=== Exercise prompt ===
From the listing below, copy each line that holds "Given".

=== Data for processing ===
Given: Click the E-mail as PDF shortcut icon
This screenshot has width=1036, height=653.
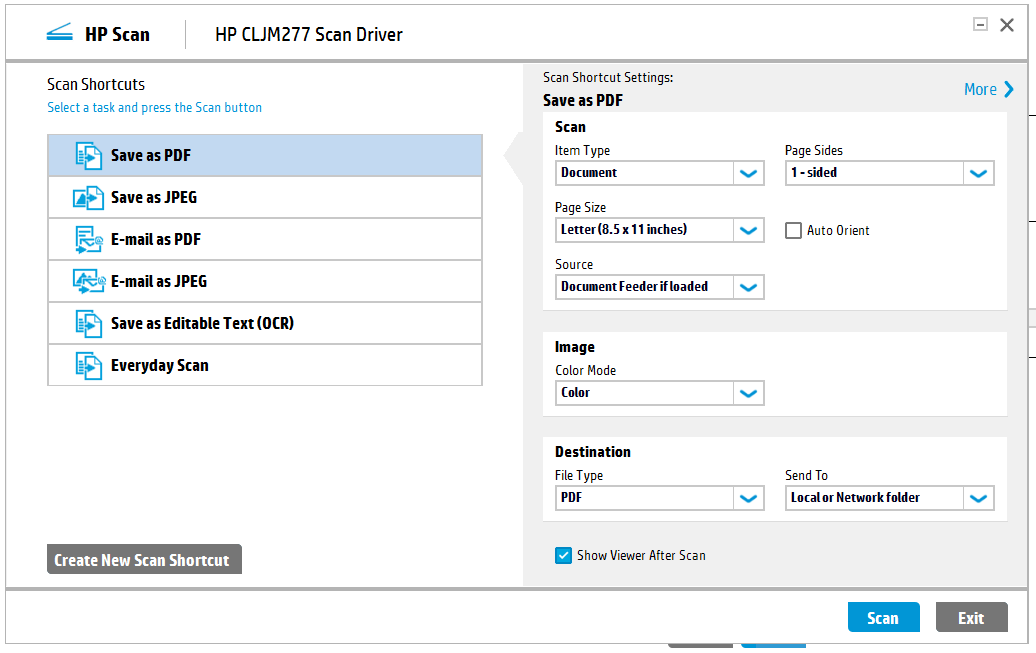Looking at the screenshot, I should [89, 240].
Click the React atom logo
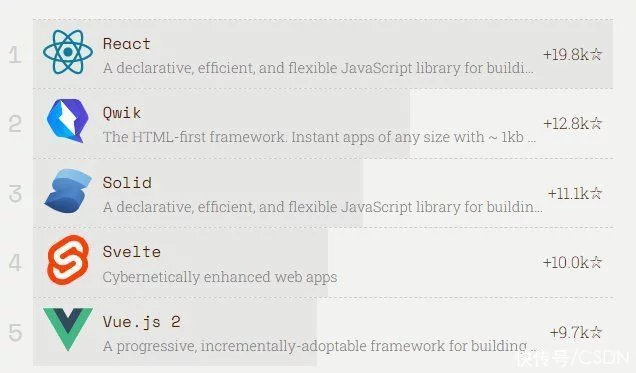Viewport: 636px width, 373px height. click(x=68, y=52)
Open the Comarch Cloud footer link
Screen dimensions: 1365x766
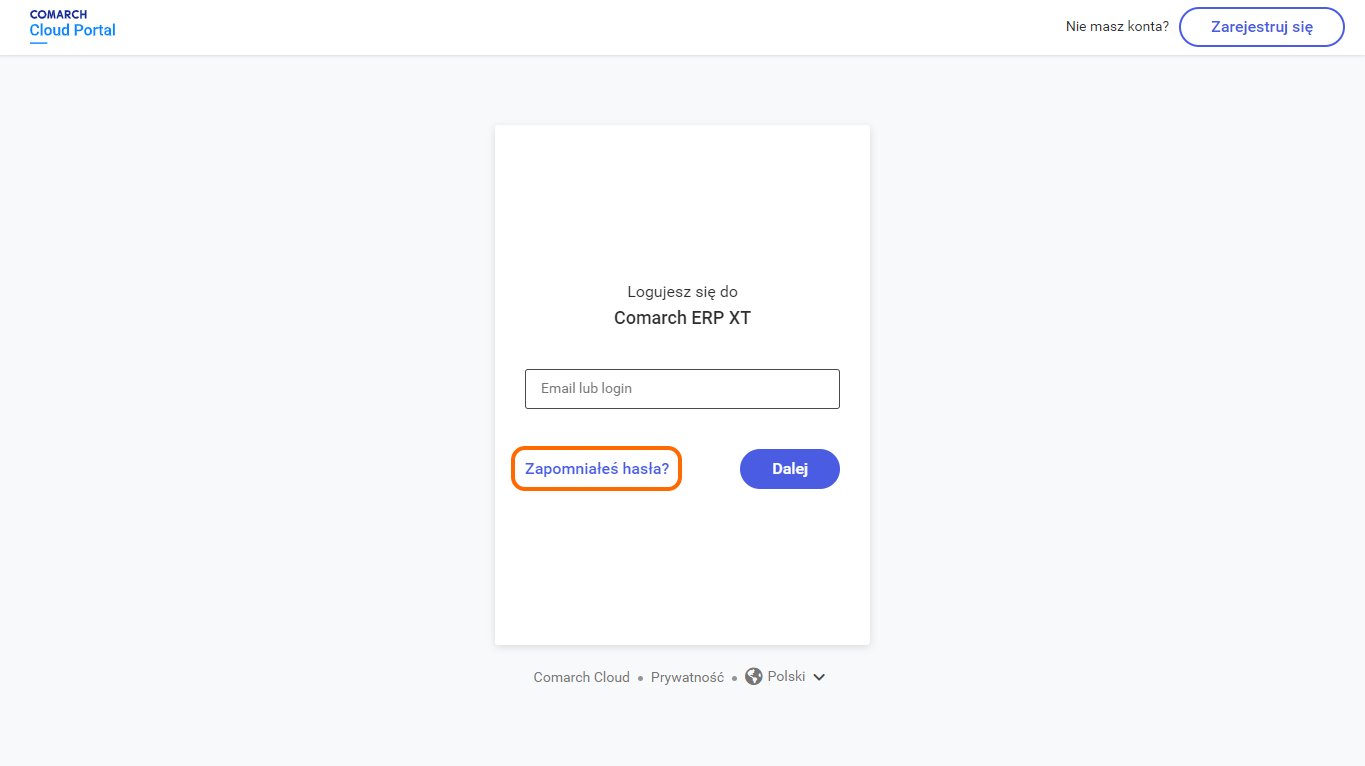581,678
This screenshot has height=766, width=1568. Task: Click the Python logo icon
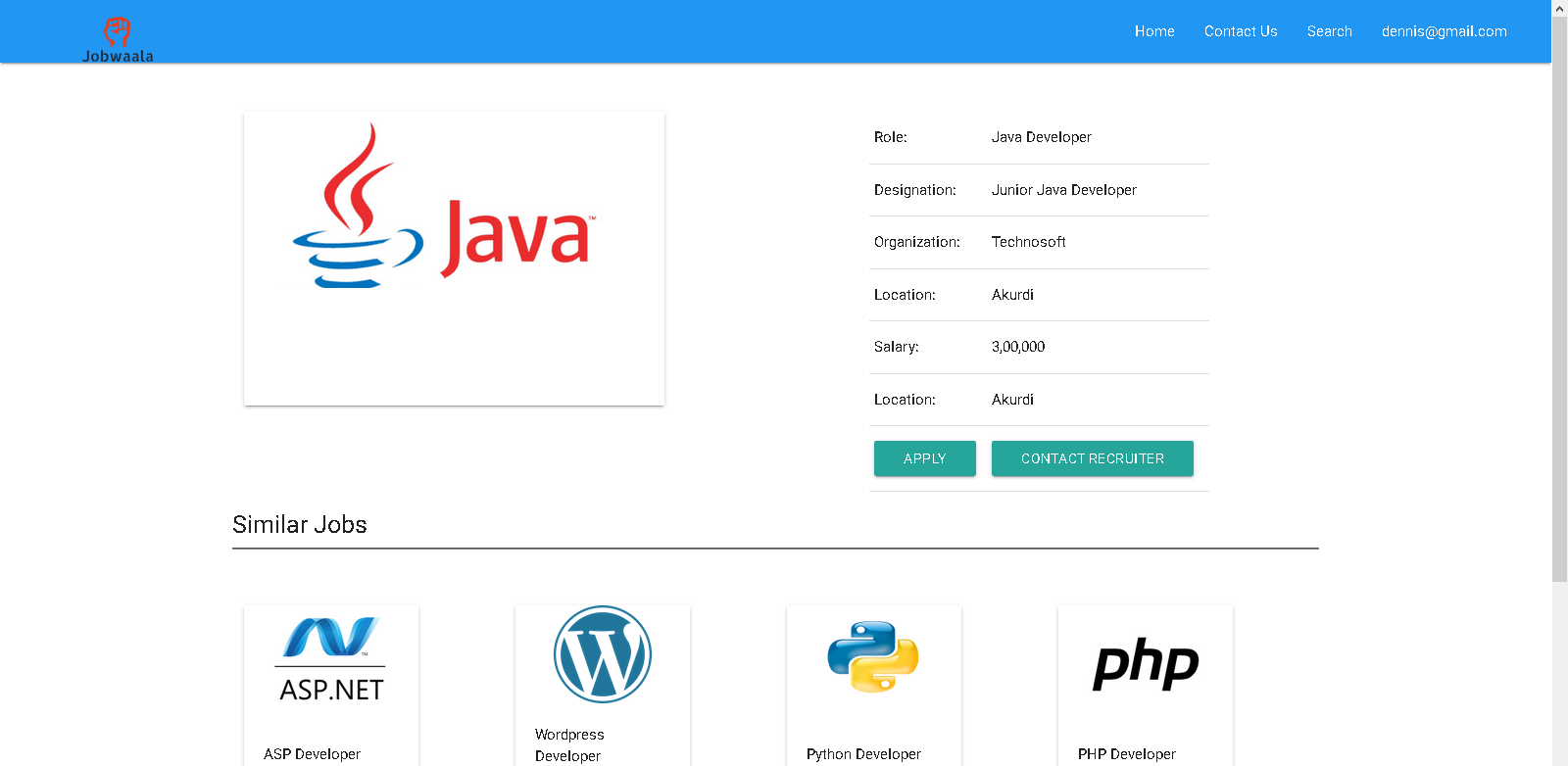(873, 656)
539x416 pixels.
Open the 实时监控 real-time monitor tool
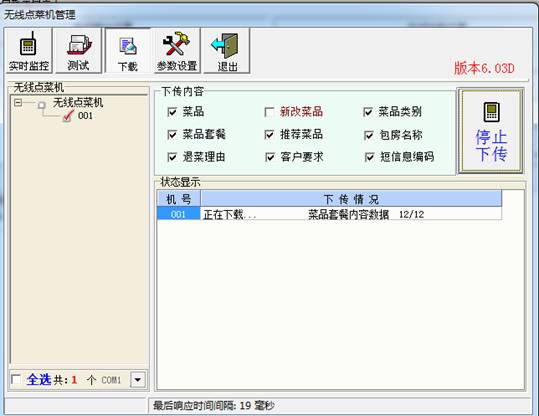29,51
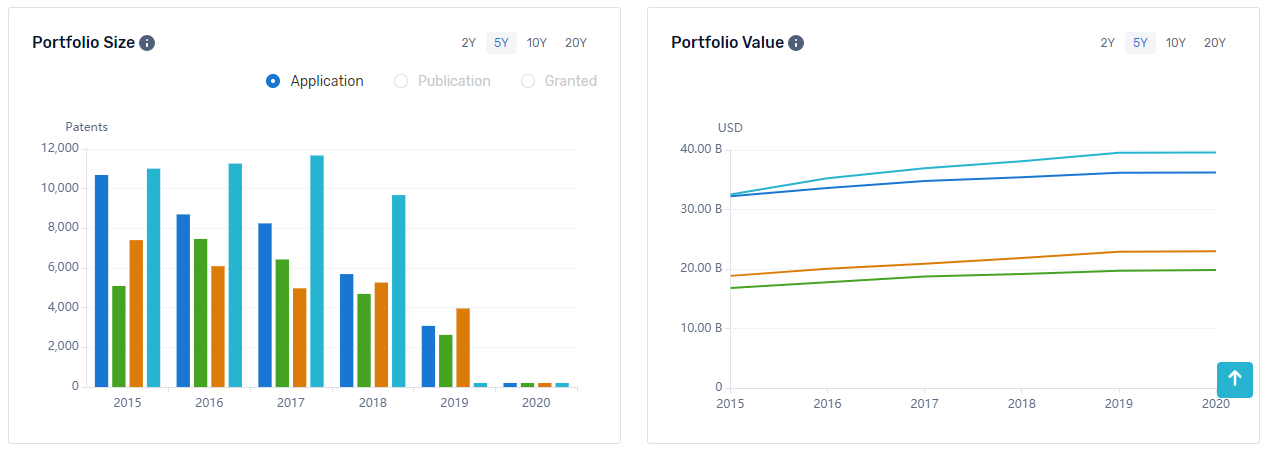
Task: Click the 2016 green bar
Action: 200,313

--

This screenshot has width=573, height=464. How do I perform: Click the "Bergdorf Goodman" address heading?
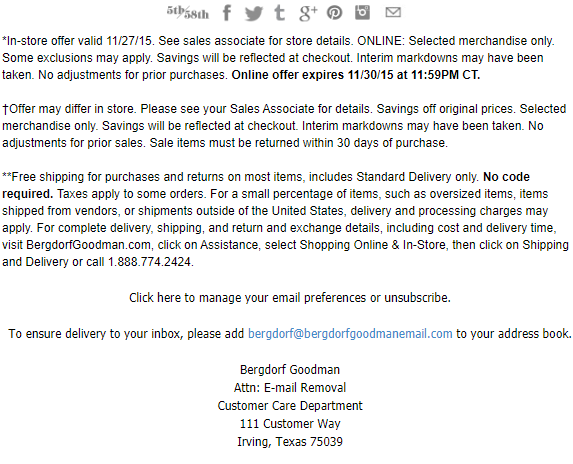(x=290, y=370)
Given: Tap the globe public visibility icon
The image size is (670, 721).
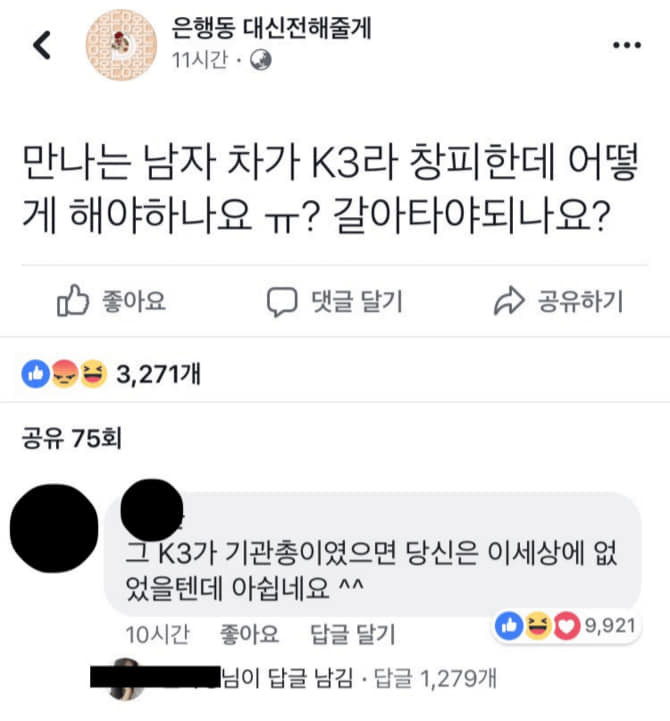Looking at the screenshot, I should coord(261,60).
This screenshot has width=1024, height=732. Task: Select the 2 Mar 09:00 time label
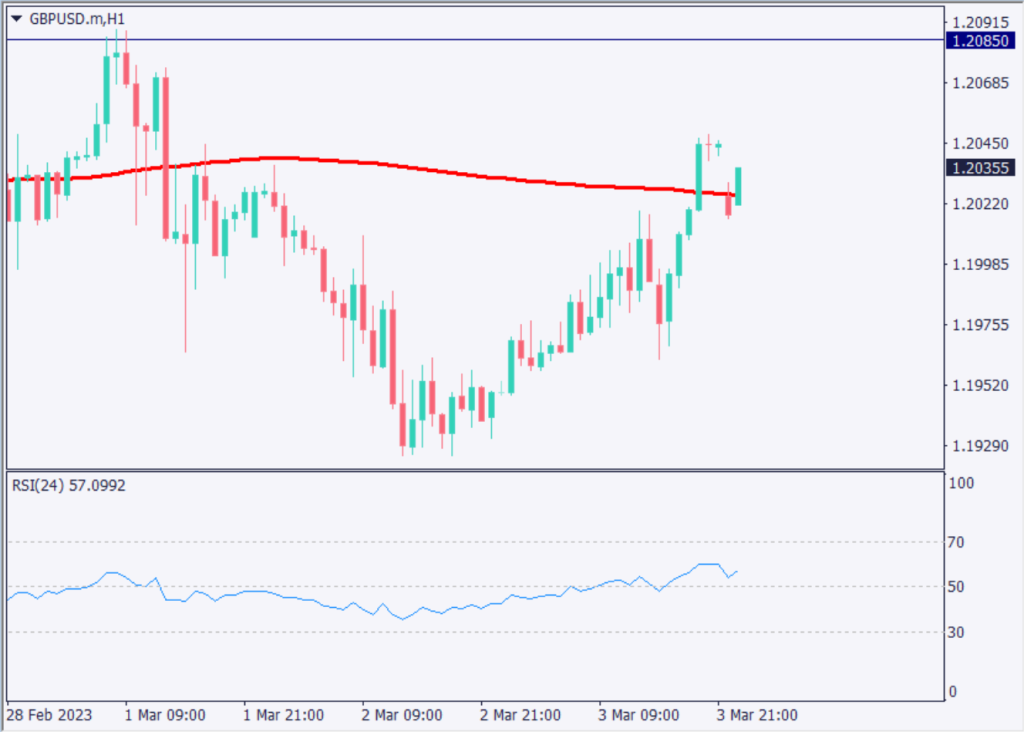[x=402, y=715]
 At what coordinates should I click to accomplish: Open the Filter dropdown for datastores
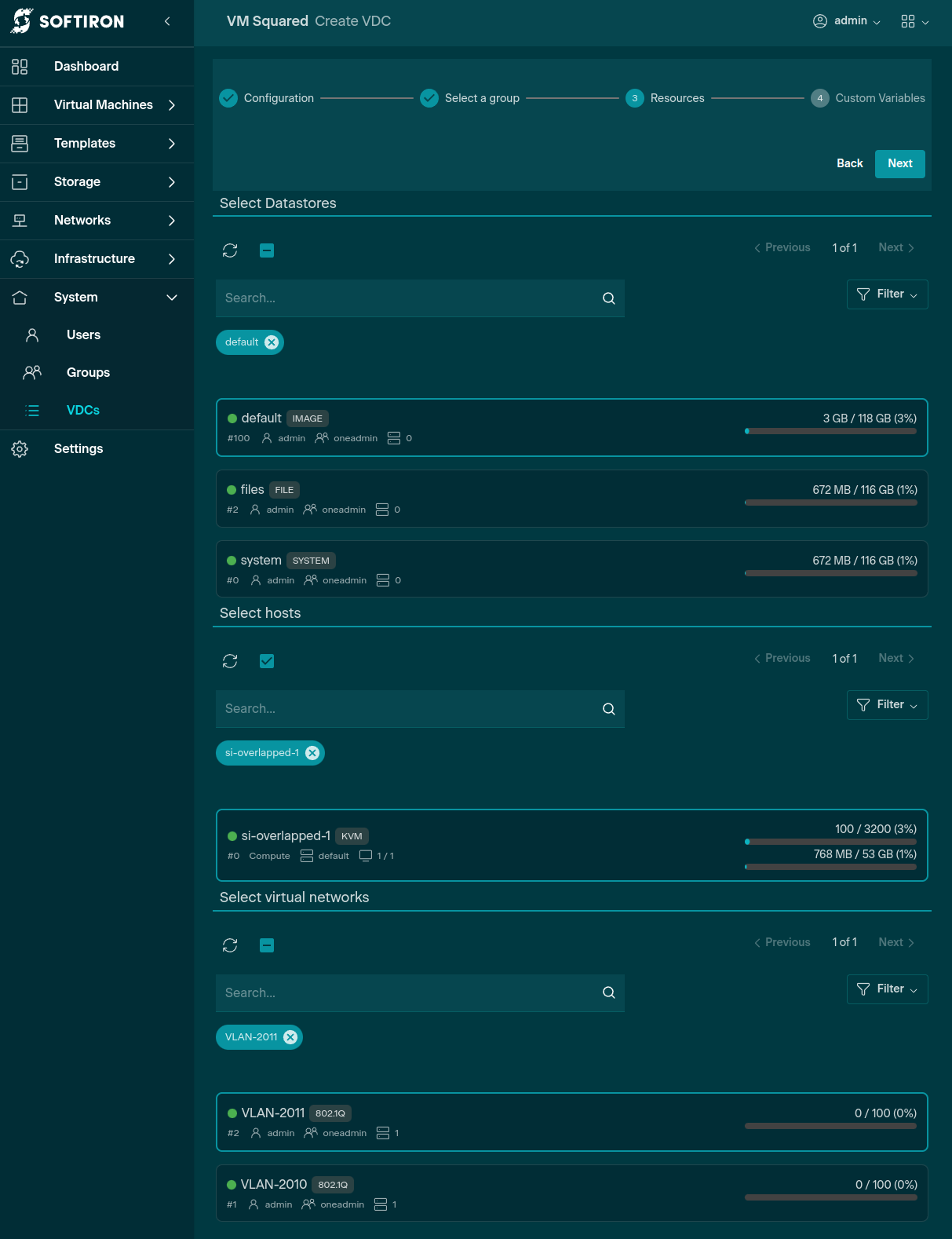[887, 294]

=== Response to the task ===
Given: Click the E-mail as PDF shortcut icon
Given: Tap the globe public visibility icon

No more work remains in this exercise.